#### Extrait choisi
————

L’Île Dupas : une lutte à finir

Depuis plusieurs décennies, les rives du lac Saint-Pierre accueillent des marais endigués, aménagés pour favoriser la reproduction de la sauvagine, du poisson… et d’une foule d’autres espèces, dont le Petit Blongios, un petit héron menacé au Canada et vulnérable au Québec. Ces milieux humides sont de véritables joyaux écologiques. Mais leur équilibre est menacé.

 

L’envahissement rapide du roseau commun exotique (Phragmites australis australis), une plante invasive extrêmement agressive, a commencé à compromettre l’intégrité de ces habitats si précieux.

 

Heureusement, le Comité ZIP du lac Saint-Pierre, en collaboration avec un comité d’experts en plantes envahissantes, a pris le taureau par les cornes. Un projet d’envergure a été lancé dans la Commune de l’île Dupas pour freiner la progression du roseau et redonner souffle à ces écosystèmes fragiles.

————

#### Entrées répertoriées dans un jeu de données
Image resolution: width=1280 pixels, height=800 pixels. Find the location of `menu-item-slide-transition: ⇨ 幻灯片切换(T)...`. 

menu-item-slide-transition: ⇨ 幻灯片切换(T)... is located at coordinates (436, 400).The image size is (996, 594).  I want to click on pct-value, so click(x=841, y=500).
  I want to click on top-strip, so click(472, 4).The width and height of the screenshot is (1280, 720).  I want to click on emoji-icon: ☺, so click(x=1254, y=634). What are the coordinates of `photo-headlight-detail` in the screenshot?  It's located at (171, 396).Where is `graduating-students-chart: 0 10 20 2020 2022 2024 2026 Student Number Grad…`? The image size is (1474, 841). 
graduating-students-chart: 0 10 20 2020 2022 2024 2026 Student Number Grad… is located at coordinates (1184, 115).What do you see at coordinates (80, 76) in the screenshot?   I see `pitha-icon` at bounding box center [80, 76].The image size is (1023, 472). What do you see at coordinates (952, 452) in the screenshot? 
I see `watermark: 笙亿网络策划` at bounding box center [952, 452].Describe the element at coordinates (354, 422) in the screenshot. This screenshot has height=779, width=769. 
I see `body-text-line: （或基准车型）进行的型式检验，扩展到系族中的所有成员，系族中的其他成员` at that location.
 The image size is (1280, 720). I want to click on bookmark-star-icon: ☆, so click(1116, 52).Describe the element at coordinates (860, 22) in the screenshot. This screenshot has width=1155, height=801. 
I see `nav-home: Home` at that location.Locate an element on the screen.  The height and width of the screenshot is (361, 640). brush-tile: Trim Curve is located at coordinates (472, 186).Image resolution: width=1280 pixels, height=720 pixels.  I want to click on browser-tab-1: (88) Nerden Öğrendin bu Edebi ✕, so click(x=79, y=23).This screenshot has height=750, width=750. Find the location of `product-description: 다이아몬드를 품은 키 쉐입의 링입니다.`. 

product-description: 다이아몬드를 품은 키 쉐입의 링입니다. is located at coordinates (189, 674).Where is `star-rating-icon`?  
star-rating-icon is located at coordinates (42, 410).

————

À partir du texte sur l'île Dupas, expliquez s'il vous plaît en une à trois phrases pourquoi un projet a été lancé dans la Commune de l'île Dupas.

Le roseau commun exotique (Phragmites australis australis), une plante invasive extrêmement agressive, envahissait rapidement les marais endigués du lac Saint-Pierre et commençait à compromettre l'intégrité de ces habitats. Le projet a donc été lancé pour freiner la progression du roseau et redonner souffle à ces écosystèmes fragiles.